La Corte di Cassazione, con ordinanza n. 28285 del 4 novembre 2019, ha stabilito che, per ricorrere alla somministrazione di manodopera dall’esterno, oltre alla dimostrazione dei picchi di produzione che un’azienda debba fronteggiare senza che sia sufficiente il personale in servizio, è necessaria anche l’indicazione di elementi di fatto in ossequio dei quali il giudice abbia la possibilità di verificare l’effettività della causale.
Inoltre, ha precisato che il contratto collettivo può ampliare ma non ridurre la flessibilità escludendo dalla somministrazione particolari categorie di lavoratori.
IL FATTO
Il lavoratore ha chiesto in giudizio che venisse accertata l'illegittimità dei contratti di somministrazione a tempo indeterminato intercorsi tra lui e una s.p.a. con attività prestata in favore di un'altra s.p.a.
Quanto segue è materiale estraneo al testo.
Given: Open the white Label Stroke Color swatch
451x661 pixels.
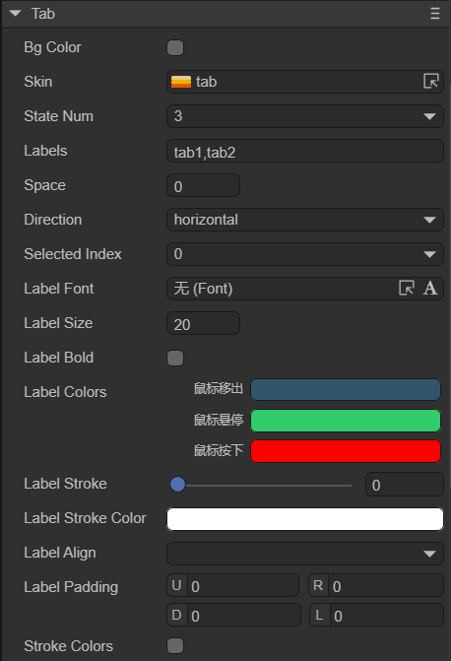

Chiedeva, quindi, l'accertamento di un contratto di somministrazione a tempo indeterminato con la società utilizzatrice e la condanna di quest'ultima al pagamento delle retribuzioni maturate dalla cessazione del rapporto, o dall'intervenuta costituzione in mora, fino al ripristino.
Il Tribunale di primo grado ha accolto integralmente la domanda e dichiarato la sussistenza di un rapporto di lavoro subordinato a tempo indeterminato con la società utilizzatrice, condannando essa a rimettere in servizio il lavoratore.
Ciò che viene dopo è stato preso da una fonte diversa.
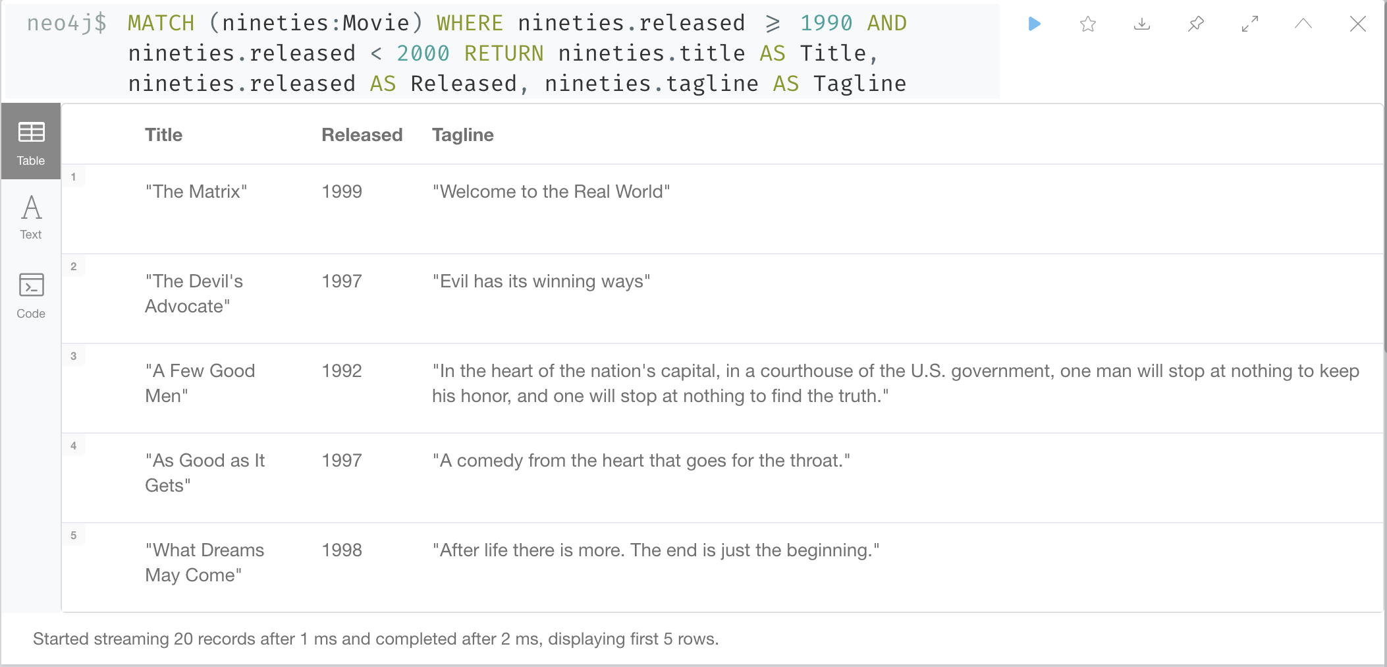1387x667 pixels.
Task: Run the Cypher query with play button
Action: tap(1034, 24)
La Corte d'Appello, invece, ha riformato la sentenza di primo grado, ritenendo che la causale apposta al contratto di assunzione del lavoratore fosse sufficientemente specifica.
Il lavoratore ha proposto, dunque, ricorso per Cassazione.
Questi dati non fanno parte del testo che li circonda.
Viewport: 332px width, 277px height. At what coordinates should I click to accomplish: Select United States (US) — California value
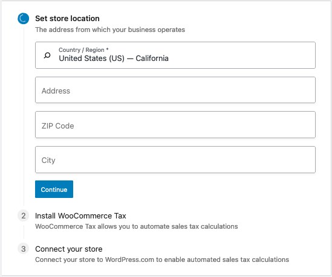coord(114,59)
LA DECISIONE DELLA CASSAZIONE
La Corte accoglie solo il primo motivo di ricorso (rigettando il secondo), in quanto le ragioni dell'utilizzazione di lavoratori devono essere esplicitate nella loro fattualità, in modo da rendere chiaramente percepibile l'esigenza addotta dall'utilizzatore e il rapporto causale tra la stessa e l'assunzione del singolo lavoratore somministrato.
Infatti, ammettere che il contratto di somministrazione possa tacere le ragioni della somministrazione a tempo determinato, riservandosi di enunciarle solo a posteriori in ragione della convenienza del momento, vanificherebbe del tutto l'impianto della legge. Tale omissione sarebbe, inoltre, indice inequivocabile di frode alla legge o di deviazione causale del contratto, entrambe sanzionate con la nullità.
La sentenza di secondo grado sul punto è quindi cassata con rinvio: la Corte d'Appello dovrà procedere all'ulteriore esame delle domande formulate e delle censure mosse dalla sentenza di primo grado eventualmente rimaste assorbite dall'accertamento della legittimità della causale apposta al contratto.
Sul secondo motivo di ricorso, il Collegio specifica, da ultimo, che alla contrattazione collettiva è demandata la specificazione ed è consentito l'ampliamento delle causali da porre a fondamento di contratti di lavoro somministrato. La Corte condivide, dunque, la decisione della Corte di gravame nella parte in cui ha ritenuto che fosse inapplicabile alla fattispecie il protocollo d'intesa del 26 luglio 2007, richiamato dall'art. 15 del c.c.n.l. che prevedeva un divieto di stipula di contratti di somministrazione in relazione a talune categorie di lavoratori.